Se enderezó y llamó a Thero y a su hermana con un ademán.

—Nuestras condolencias por vuestra pérdida —le dijo Brythir. Su marchito rostro estaba sombrío—. Nadie ha tocado la Copa desde que llegué.

—Supongo que crees que la han envenenado —dijo Lháar con tono ácido—. Has vivido demasiado tiempo entre los Tír. Ningún Aurënfaie envenenaría la Copa de Aura.

—Hablé apresuradamente, khirnari ——replicó Seregil mientras los saludaba con una reverencia —. Cuando oí que la Copa había sido encontrada junto al cuerpo, no quise arriesgarme a que sucediera una desgracia. No obstante, después de haber examinado el lugar, estoy razonablemente seguro de que Torsin encontró su fin solo y que ya estaba muriendo cuando llegó al agua.

—¿Puedo examinar la Copa, khirnari? ——preguntó Thero —. Tal vez fuera posible averiguar algo sobre el estado mental de Torsin si la tocó antes de morir.

—La ley Aurënfaie prohibe el espionaje de los pensamientos —replicó la Khatme, brusca.

Brythir le puso una mano sobre el brazo.

—Un invitado ha muerto estando bajo nuestra protección, Lháar a Iriel. Sus compañeros tienen el derecho a llevar a cabo las pesquisas a su manera hasta quedar satisfechos respecto a la naturaleza de su muerte. Además, la mente de Torsin ha partido junto con su khi. Thero í Procepios sólo busca recuerdos. Puedes proceder, joven mago. ¿Qué puede contarte este objeto mudo?
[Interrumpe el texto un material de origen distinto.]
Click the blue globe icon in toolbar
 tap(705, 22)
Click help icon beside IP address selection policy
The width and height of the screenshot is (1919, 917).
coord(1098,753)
Thero examinó el cuenco de alabastro con atención e incluso se atrevió a tomar un poco de agua y probarla.

—Dejas que nos deshonre con sus sospechas —murmuró la Khatme.

—La verdad no deshonra a nadie —dijo Ulan í Sathil.

Ajeno a sus palabras, Thero llevó la Copa hasta su frente y murmuró un encantamiento con voz muda. Después de varios minutos, volvió a dejarlo sobre el pedestal y sacudió la cabeza.

—Este recipiente no ha conocido más que reverencia hasta que Torsin vino aquí. Cuando él lo tocó, su mente estaba confusa y eso era debido a la gravedad de su estado.

El mago se llevó una mano al pecho.

—He sentido algo de lo que Torsin sintió mientras la sostenía… un dolor ardiente aquí, bajo el esternón.

—¿Y qué hay de sus últimos pensamientos? —preguntó el Khatme, desafiante.

—No poseo la magia que eso requeriría —replicó Thero.

—Gracias por vuestra paciencia, khirnari ——dijo Seregil —. No hay nada más que pueda hacerse ya salvo esperar al regreso de Klia.

Brythir sacudió la cabeza con aire triste.

—Qué lastima estropear el agradable día de la princesa con tales noticias.